The route and accommodation is finalised. Just over a month to go.

It has come around quickly. In just over a month we will be heading to Folkestone to ride our bikes onto the train to head over to France!

The last few weeks have been busy. We have finalised our route, and we have also booked all our accommodation! That in itself was hard work, but if it wasn’t for the internet it would have been near impossible!

The logistics of our trip:

  • We will be away for 16 days
  • We have booked 13 different hotels in 7 countries (we will be staying 3 nights in Rome)
  • We are riding through 11 countries.
  • We are riding 3014 miles in 60 hours (according to Tyre)

This is the route we are taking (coming back through France):

map

My bike has just been serviced, and new tyres put on. I took a ride out to Norfolk this last weekend and made some adjustments so I am very comfortable on the bike now (I raised the seat, and adjusted the gear lever up so my foot fits under it better).

We are getting excited about getting going now, won’t be long before we are on the road!

Easter Weekend Trip to the Lake District…in the cold and wet…and a small crash

Having decided we will be doing the Europe Trip together with our neighbours, we needed to make sure that we would all be able to along ok on some shorter trips before doing the big one. Also it would give us a chance to test our equipment (cameras, audio comms, GPS’s etc)

We have had a few great late nights (and early mornings!) with them already and get along great. That didn’t involve the bikes, but did involve quite a bit of beer and wine. We have also done a few breakfast runs on the bikes, but nothing more than maybe an hour or two. It is important to make sure that you are compatible when it comes to riding style, not to mention when you are living in each others space for a few days.

We planned a trip to the Lake District, to a self-catering place. I planned a route that would take us through some lovely roads. Unfortunately some of the way up would be on motorway, but if we avoided the motorway we would have added on a good few hours.

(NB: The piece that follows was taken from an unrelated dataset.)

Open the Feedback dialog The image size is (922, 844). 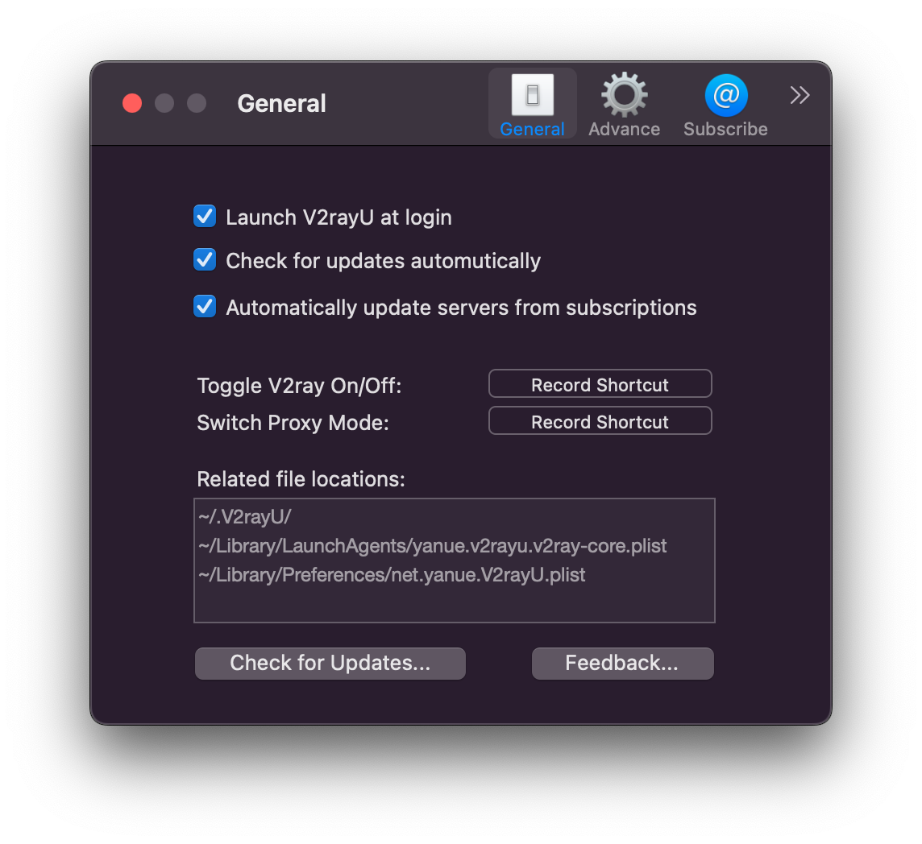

As it was, the route I planned would take us about 6 hours.

tripup

You can see I added a couple way-points so that we would be redirected off the M6 to go through the Peak District as well The Forest of Bowland (Lower left of the Yorkshire Dales). I thought the Peak District would be the highlight of the journey, but it was the Forest of Bowland that did it for me. It was like riding through Hobbit country.

Here is a quick montage of footage of our ride up.

The trip up weeded out a couple issues with our GPS’s. I use the BMW Navigator V (a Garmin GPS) and Dean uses a TomTom Rider. The route I gave him took him a bit of a different way at parts, and we ended up losing each other for about an hour at one point. Lesson learned, I need to add more waypoints to ensure we are both working off the same route.

We also came to the conclusion that we need to be able to communicate to each other while on the road. We each have helmet comms between rider and pillion, but we weren’t able to communicate bike-to-bike. This is something we managed to sort out once we got back from our trip using Universal Communications (which allows different brands and different models of communication headsets to communicate). This took a lot of fiddling to get right, but I think we have done it. I will do a separate post about this because I am sure a lot of people will have the same challenge we did trying to get our helmets to talk to each other.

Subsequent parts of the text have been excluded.